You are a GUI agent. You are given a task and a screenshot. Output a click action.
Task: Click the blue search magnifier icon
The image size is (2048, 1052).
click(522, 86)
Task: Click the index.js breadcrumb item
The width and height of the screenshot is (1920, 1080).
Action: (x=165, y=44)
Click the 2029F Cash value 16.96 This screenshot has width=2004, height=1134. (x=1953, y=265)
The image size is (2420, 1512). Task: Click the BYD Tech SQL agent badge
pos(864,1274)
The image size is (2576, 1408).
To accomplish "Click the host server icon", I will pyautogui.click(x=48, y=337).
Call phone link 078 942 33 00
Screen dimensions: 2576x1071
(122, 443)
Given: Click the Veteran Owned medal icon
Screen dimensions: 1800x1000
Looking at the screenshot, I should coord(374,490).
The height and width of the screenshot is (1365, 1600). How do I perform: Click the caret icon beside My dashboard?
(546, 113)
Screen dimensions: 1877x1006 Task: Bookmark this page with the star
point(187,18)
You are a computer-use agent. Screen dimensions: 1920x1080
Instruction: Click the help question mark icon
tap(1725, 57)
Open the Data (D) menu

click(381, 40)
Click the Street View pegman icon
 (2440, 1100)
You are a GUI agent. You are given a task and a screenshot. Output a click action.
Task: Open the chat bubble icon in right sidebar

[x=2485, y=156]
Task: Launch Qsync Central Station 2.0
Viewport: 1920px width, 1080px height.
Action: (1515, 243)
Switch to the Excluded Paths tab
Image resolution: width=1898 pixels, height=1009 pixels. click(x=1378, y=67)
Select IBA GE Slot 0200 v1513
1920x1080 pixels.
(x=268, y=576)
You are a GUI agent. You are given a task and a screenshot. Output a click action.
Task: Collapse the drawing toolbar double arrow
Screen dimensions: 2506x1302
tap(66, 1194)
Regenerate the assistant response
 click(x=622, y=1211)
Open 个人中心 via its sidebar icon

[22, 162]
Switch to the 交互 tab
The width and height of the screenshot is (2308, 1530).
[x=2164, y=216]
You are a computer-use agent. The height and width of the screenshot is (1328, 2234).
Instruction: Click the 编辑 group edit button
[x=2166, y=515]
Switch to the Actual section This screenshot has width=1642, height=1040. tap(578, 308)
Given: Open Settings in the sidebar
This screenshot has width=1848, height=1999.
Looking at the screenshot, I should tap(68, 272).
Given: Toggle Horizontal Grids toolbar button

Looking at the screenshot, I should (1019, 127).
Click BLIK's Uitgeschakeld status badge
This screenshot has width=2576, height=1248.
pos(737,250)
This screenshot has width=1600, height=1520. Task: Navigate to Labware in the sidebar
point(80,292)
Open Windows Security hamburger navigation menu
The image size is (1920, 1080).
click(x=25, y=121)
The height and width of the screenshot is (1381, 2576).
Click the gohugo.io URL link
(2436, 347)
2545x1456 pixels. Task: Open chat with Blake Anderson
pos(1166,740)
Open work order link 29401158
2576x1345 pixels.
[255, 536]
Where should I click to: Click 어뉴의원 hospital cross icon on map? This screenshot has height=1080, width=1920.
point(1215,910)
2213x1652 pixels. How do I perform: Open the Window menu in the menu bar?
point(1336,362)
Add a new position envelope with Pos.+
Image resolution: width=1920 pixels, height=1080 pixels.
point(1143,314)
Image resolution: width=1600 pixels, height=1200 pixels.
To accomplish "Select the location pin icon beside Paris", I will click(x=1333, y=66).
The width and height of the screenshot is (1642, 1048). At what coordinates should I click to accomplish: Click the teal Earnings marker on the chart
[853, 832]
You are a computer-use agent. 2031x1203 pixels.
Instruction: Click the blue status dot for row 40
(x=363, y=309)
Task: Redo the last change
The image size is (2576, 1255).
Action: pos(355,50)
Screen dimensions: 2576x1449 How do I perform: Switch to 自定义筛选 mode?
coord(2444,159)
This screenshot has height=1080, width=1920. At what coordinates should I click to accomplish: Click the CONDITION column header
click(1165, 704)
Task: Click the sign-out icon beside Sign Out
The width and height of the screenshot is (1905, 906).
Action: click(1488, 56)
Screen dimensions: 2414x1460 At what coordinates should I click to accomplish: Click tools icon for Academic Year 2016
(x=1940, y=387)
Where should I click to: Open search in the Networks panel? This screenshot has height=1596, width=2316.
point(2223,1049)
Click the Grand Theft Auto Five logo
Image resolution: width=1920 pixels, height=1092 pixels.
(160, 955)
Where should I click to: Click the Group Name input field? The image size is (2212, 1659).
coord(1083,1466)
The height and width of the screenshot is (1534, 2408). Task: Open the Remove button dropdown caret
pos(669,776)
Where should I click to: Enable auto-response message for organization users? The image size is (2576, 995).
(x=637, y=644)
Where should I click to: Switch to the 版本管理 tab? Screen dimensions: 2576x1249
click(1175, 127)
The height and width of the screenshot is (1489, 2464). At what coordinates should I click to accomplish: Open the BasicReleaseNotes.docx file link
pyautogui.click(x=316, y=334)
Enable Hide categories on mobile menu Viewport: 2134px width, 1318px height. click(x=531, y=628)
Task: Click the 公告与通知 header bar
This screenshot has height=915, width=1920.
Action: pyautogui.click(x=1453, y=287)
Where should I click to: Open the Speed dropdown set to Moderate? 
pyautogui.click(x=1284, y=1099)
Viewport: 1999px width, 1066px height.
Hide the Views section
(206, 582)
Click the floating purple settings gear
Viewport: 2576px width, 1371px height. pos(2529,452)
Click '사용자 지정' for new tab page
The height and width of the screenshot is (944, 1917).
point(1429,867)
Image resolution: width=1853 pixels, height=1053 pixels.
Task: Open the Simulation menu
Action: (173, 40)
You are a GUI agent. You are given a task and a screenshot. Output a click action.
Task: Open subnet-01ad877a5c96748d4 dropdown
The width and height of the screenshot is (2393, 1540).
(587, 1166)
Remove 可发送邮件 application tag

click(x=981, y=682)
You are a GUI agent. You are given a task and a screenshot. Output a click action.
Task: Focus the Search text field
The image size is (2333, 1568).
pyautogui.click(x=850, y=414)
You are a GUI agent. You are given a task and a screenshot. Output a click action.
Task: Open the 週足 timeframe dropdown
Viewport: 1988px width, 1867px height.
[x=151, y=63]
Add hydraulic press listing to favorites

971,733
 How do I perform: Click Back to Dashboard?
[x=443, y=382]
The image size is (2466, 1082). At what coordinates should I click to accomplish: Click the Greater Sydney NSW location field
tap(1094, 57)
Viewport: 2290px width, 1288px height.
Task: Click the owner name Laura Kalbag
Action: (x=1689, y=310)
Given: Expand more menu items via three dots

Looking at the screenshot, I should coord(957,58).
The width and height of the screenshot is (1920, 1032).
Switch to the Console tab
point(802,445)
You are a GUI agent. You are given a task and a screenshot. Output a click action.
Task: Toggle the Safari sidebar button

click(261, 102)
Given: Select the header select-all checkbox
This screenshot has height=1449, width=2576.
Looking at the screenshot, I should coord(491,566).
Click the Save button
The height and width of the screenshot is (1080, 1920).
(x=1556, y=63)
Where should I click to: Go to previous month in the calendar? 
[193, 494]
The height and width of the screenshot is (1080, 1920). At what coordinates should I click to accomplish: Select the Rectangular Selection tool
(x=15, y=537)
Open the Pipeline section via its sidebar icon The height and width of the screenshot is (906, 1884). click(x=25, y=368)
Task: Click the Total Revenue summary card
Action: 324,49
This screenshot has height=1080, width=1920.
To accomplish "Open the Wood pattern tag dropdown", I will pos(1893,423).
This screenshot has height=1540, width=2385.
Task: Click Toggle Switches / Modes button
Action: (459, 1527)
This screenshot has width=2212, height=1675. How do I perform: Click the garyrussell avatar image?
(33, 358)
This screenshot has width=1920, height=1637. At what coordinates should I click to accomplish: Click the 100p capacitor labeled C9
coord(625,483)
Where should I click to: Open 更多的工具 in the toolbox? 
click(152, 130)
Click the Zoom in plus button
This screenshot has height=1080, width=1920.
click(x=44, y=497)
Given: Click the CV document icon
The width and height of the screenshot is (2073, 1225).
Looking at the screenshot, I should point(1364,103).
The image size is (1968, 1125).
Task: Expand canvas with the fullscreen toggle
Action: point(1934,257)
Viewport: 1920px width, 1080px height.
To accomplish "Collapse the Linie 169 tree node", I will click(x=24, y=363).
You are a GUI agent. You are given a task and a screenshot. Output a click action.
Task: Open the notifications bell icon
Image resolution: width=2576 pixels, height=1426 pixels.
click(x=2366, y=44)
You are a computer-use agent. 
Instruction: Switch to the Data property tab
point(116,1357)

+ + + + + + +

- **What to produce**
Show me each line of the listing above with "computer" in it.

- **Finished exercise**
You are a computer-use agent. Screen dimensions: 1920x1080
You are a computer-use agent. The height and width of the screenshot is (1328, 2234).
You are a computer-use agent. 2031x1203 pixels.
You are a computer-use agent. 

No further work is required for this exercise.